Bug 1823916

Summary: [4.4] e2e-aws-scaleup-rhel7 constantly failing
Product: OpenShift Container Platform Reporter: Kirsten Garrison <kgarriso>
Component: InstallerAssignee: Russell Teague <rteague>
Installer sub component: openshift-ansible QA Contact: Johnny Liu <jialiu>
Status: CLOSED CURRENTRELEASE Docs Contact:
Severity: high    
Priority: unspecified CC: rteague
Version: 4.4Keywords: Reopened
Target Milestone: ---   
Target Release: 4.4.z   
Hardware: Unspecified   
OS: Unspecified   
Whiteboard:
Fixed In Version: Doc Type: If docs needed, set a value
Doc Text:
Story Points: ---
Clone Of: 1779811
: 1824150 (view as bug list) Environment:
Last Closed: 2020-05-28 12:55:06 UTC Type: ---
Regression: --- Mount Type: ---
Documentation: --- CRM:
Verified Versions: Category: ---
oVirt Team: --- RHEL 7.3 requirements from Atomic Host:
Cloudforms Team: --- Target Upstream Version:
Embargoed:
Bug Depends On: 1779811, 1824298    
Bug Blocks: 1824150    

Description Kirsten Garrison 2020-04-14 19:19:00 UTC
+++ This bug was initially created as a clone of Bug #1779811 +++

This bug was initially created as a copy of Bug #1766792

I am copying this bug because: 
The job is still not stable in master and has failed ~70 times in a row.  The last time it passed was on 11/21/19. Really unsure of the value of this job.


Description of problem:
this job seems to be basically broken.  going into the history in the last 168 runs it's only passed 17 times.  can we eliminate these tests until it is actually able to run correctly? it doesn't seem like an efficient use of our resources right now.

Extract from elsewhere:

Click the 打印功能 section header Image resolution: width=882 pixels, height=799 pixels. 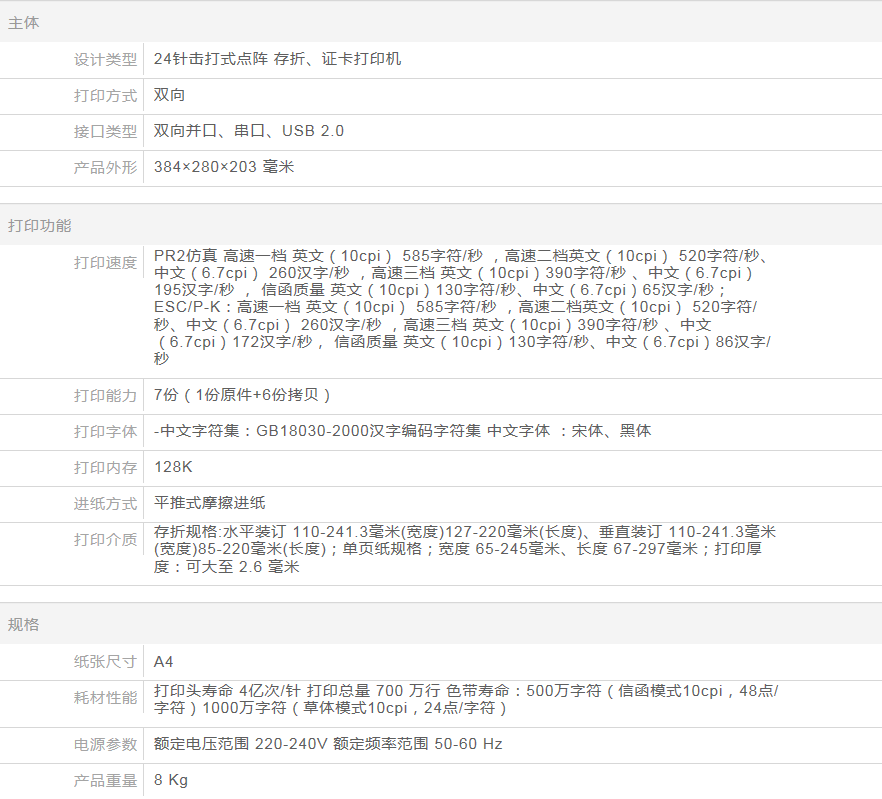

For ref: https://prow.svc.ci.openshift.org/job-history/origin-ci-test/pr-logs/directory/pull-ci-openshift-machine-config-operator-master-e2e-aws-scaleup-rhel7?buildId=


How reproducible:
Look at most of its ci runs

Actual results:
It always fails

Expected results:
It should generally be passing unless there is a reason for it to fail.

--- Additional comment from errata-xmlrpc on 2020-02-28 05:12:29 UTC ---

This bug has been added to advisory RHBA-2020:51809 by OpenShift Release Team Bot (ocp-build/buildvm.openshift.eng.bos.redhat.com)

--- Additional comment from errata-xmlrpc on 2020-02-28 05:12:30 UTC ---

Bug report changed to ON_QA status by Errata System.
A QE request has been submitted for advisory RHBA-2020:51809-01
https://errata.devel.redhat.com/advisory/51809

--- Additional comment from Gaoyun Pei on 2020-03-09 09:41:21 UTC ---

No issue found in QE's testing on RHEL scale-up in 4.5. Hi Russell, could you help to check on the CI job? Thanks.

--- Additional comment from Russell Teague on 2020-03-10 13:07:02 UTC ---

The changes in the linked GitHub issue were for fixing issues with how rhel nodes were provisioned in CI which was causing e2e tests to fail.  This bug does not need QE review.

--- Additional comment from Kirsten Garrison on 2020-04-14 18:56:24 UTC ---

This job is still failing :
https://prow.svc.ci.openshift.org/job-history/origin-ci-test/pr-logs/directory/pull-ci-openshift-machine-config-operator-master-e2e-aws-scaleup-rhel7?buildId=

--- Additional comment from Kirsten Garrison on 2020-04-14 19:00:46 UTC ---

There's something going on in this job, it's been failing consistently across releases. If it doesn't work reliably why is there a CI job?

See prior report as well: https://bugzilla.redhat.com/show_bug.cgi?id=1766792

--- Additional comment from Kirsten Garrison on 2020-04-14 19:08:06 UTC ---

This is also failing on 4.4 https://prow.svc.ci.openshift.org/job-history/origin-ci-test/pr-logs/directory/pull-ci-openshift-machine-config-operator-release-4.4-e2e-aws-scaleup-rhel7?buildId=

Comment 1 Kirsten Garrison 2020-04-14 19:20:16 UTC
Possible cause is here https://bugzilla.redhat.com/show_bug.cgi?id=1820717

Comment 3 Russell Teague 2020-05-28 12:55:06 UTC
Closing this because the 4.4 specific bugs have been addressed.